◆ **Tâche courte 1**: Indiquez si chaque affirmation concorde avec l'extrait : (a) l'émission a été enregistrée un mercredi ; (b) l'extrait donne le détail technique du dispositif ; (c) l'extrait parle de 11 millions de voitures. Répondez par oui ou non, en citant à l'identique les mots de l'extrait qui tranchent.
◆ **Tâche courte 2**: Recopiez fidèlement le passage de l'extrait qui commence à « On n’a pas le » et se termine à « avons pas besoin. ».

◆ **Extrait**:

━━━━━━━━━━━━━━━━━━━━━━━━━━━━━━

Emission enregistrée mercredi 23 septembre sur RCF Reims : https://rcf.fr/actualite/le-diesel-de-volkswagen-cest-du-propre
JPB: Chronique d’actualité cette semaine avec Jacques Cohen, bonjour Jacques, alors l’actualité c’est la voiture aujourd’hui. Volkswagen, 11 millions de voitures qui auraient eu un petit appareil qui aurait permis de changer un peu les émissions de CO2 ?
On n’a pas le détail technique mais, en gros, semble-t-il : passer en mode très économique pour les tests, et pas après. Cela ressemble à peu près à cela. Les performances en mode économique doivent être inférieures aux performances standard et donc un système basculant automatiquement. Une histoire de plaisanterie informatique qui va leur coûter extrêmement cher.
C’est étonnant, cela met à mal la réputation de la firme, celle du pays. Cela montre une certaine homogénéisation de l’Europe. On voit des comportements qu’on pourrait dire italiens ou français passer le Rhin. Alors que nous Français, qui avons justement les meilleurs diesels, nous n’en avons pas besoin.
Mais quand même c’est assez surprenant de la part d’une grande marque de se dire : on ne sera pas pris. Parce qu’un jour ou l’autre de toute façon, on découvre le pot aux roses souvent ?

━━━━━━━━━━━━━━━━━━━━━━━━━━━━━━

◆ **Liste des lignes**:
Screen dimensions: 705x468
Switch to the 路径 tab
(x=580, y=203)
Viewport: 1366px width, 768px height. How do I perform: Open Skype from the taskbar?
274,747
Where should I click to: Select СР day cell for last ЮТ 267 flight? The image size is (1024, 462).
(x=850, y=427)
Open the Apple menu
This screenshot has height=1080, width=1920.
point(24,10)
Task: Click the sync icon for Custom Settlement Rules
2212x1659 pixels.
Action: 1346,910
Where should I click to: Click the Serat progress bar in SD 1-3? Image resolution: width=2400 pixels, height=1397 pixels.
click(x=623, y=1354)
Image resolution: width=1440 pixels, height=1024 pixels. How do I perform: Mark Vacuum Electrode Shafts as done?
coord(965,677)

━━━━━━━━━━━━━━━━━━━━━━━━━━━━━━

◆ **Solution détaillée 1**:
(a) Oui : « Emission enregistrée mercredi 23 septembre ».
(b) Non : « On n’a pas le détail technique ».
(c) Oui : « 11 millions de voitures ».

◆ **Solution détaillée 2**:
On n’a pas le détail technique mais, en gros, semble-t-il : passer en mode très économique pour les tests, et pas après. Cela ressemble à peu près à cela. Les performances en mode économique doivent être inférieures aux performances standard et donc un système basculant automatiquement. Une histoire de plaisanterie informatique qui va leur coûter extrêmement cher.
C’est étonnant, cela met à mal la réputation de la firme, celle du pays. Cela montre une certaine homogénéisation de l’Europe. On voit des comportements qu’on pourrait dire italiens ou français passer le Rhin. Alors que nous Français, qui avons justement les meilleurs diesels, nous n’en avons pas besoin.